Nearly one in four Americans receive no paid vacation or holiday, according to the Centre for Economic Policy Research (CEPR). In contrast, every country in the European Union has at least four work weeks of paid vacation, while Canada and Japan guarantee at least 10 days of paid vacation per year to their workers. Because vacation time isn’t mandated in the United States, it’s viewed as some kind of “bonus,” rather than one´s earned time off.

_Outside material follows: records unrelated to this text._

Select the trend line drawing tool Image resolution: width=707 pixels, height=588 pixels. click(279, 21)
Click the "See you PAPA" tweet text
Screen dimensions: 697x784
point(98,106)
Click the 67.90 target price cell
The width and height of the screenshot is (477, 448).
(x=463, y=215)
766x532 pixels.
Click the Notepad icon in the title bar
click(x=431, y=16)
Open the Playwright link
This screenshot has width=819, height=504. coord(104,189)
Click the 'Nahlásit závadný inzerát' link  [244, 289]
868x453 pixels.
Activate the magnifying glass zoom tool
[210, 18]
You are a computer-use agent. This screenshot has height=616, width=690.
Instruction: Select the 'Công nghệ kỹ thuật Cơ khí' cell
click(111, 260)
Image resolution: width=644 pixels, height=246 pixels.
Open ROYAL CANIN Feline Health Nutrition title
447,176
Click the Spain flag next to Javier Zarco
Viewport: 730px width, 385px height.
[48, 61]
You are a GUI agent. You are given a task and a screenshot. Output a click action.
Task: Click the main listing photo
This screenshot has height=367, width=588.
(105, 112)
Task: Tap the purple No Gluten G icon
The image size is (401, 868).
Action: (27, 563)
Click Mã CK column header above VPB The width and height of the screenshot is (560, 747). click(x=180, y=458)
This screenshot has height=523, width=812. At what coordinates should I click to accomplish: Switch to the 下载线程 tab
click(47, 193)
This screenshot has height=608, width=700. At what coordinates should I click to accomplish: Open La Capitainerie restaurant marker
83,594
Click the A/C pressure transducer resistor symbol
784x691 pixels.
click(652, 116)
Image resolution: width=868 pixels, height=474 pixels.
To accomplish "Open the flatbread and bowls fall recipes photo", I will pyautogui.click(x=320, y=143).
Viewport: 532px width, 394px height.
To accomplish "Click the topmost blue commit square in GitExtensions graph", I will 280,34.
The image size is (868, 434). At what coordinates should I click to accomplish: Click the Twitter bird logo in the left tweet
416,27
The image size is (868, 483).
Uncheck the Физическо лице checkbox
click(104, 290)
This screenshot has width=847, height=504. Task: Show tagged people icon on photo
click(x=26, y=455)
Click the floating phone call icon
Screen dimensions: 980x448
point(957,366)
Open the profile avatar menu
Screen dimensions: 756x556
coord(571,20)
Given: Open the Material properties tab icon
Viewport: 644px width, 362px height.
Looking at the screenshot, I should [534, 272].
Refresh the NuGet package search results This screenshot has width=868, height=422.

What´s worrisome is that even when Americans are given a vacation by their employers, they don’t necessarily take them. A global study by Expedia.com found that about a third of employed Americans usually do not take all the vacation days that they are entitled to, leaving an average of three days on the table.
Got to Get Away
Vacation time in a society is not only good for your heart, mind, and overall health, it is also a reminder that your career is not the be-all and end-all. Family time is also a plus, even when things go wrong on a vacation. In fact, those are the best memories to laugh at in the future. And if you are worried about the numbers and productivity, vacation time also seems to benefit businesses in the long run. For one, companies won’t have sicker, stressed, and less productive workers; generous vacation policies found in Western European countries haven’t been found to affect productivity either, according to CNBC.
Like getting your annual checkup, don’t even think of skipping your next vacation. Go ahead, disconnect from that screen and watch how much better you sleep and feel about life afterward.